Se trata también de que la demografía será un lastre importante para el crecimiento económico en el resto de este siglo. Las pautas de consumo, inversión, división internacional del trabajo serán modificadas y no especialmente para favorecer a los países cuya población disminuya y envejezca más rápidamente.
En el caso español la situación se puede agravar aun más. Por una parte, desde la Gran Recesión de 2008-2014, los jóvenes españoles se muestran mucho más propensos a emigrar al extranjero y lo serán todavía más a medida que el bajo crecimiento económico y la permanencia de un mercado de trabajo hostil impidan que muchos de ellos pueden acceder a puestos de trabajo estables y bien remunerados. Por otra parte, el sistema educativo sigue formando generaciones de trabajadores con cualificaciones profesionales poco adecuadas a las necesidades de nuevos modelos productivos en los que la versatilidad para afrontar y resolver problemas y la adaptación a condiciones tecnológicas cambiantes resultarán fundamentales para consolidar carreras profesionales exitosas.
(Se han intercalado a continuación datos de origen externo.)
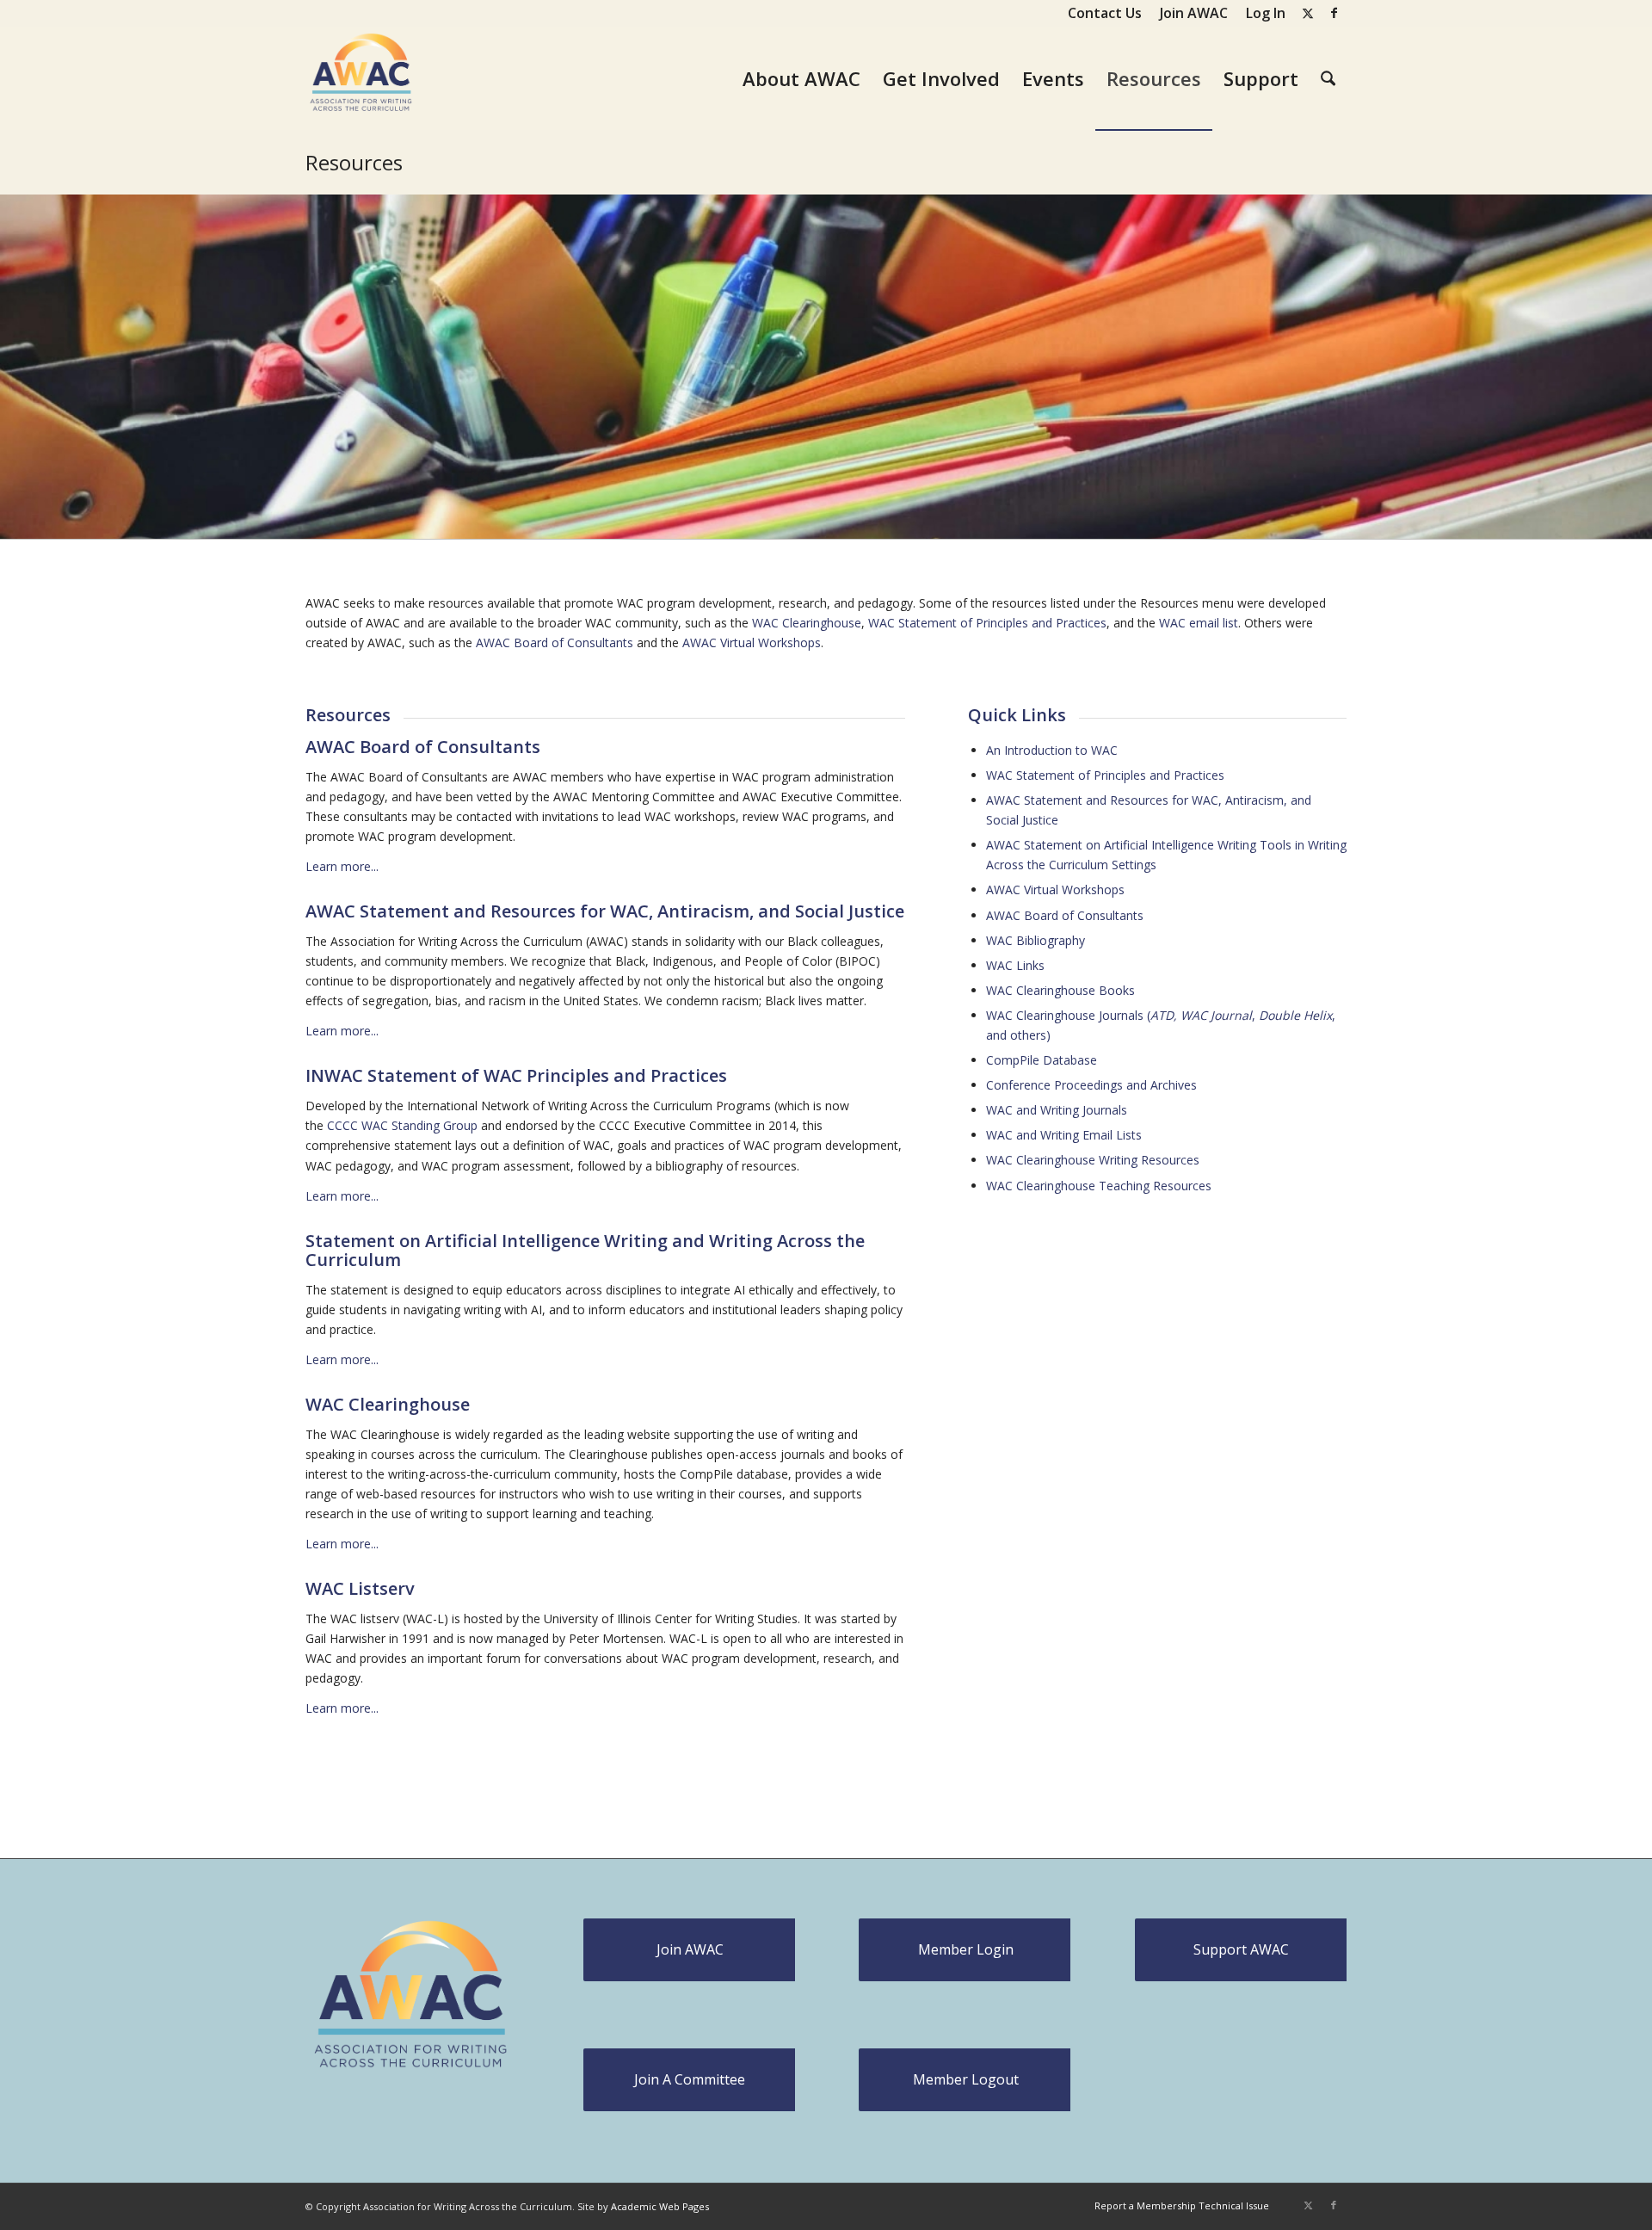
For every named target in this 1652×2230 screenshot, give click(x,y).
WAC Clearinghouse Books (1060, 990)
Y es que este profundo cambio demográfico va a tener lugar en medio de una nueva ola de cambios tecnológicos que impulsarán la automatización de la producción de bienes y servicios. Los desarrollos de la robótica y de la inteligencia artificial parecen vertiginosos y están cambiando las formas de producción y de organización del trabajo de una manera insospechada hace escasos años. Y puede ser que, al contrario que en revoluciones tecnológicas anteriores, no se trate tanto de la aparición de máquinas que complementan al trabajo humano y aumentan su productividad, sino de artilugios y procedimientos que son capaces de producir bienes y servicios sin necesidad de la intervención de trabajadores. En la jerga de los economistas, estamos ante la posibilidad de que el trabajo deje de ser un factor de producción fundamental en muchos sectores de actividad económica. Algunos ya ponen fecha no muy lejana a la “singularidad”, es decir, al momento en el cual las máquinas sean capaces de superar todas las capacidades de nuestro pobre cerebro.
En cualquier caso, la conjunción de los cambios demográficos con los tecnológicos va a cambiar sustancialmente el mercado de trabajo, en particular, y la manera en la que contemplamos la actividad económica, en general. La naturaleza y las consecuencias de la nueva revolución tecnológica se merece una segunda columna que estrenaremos la semana que viene.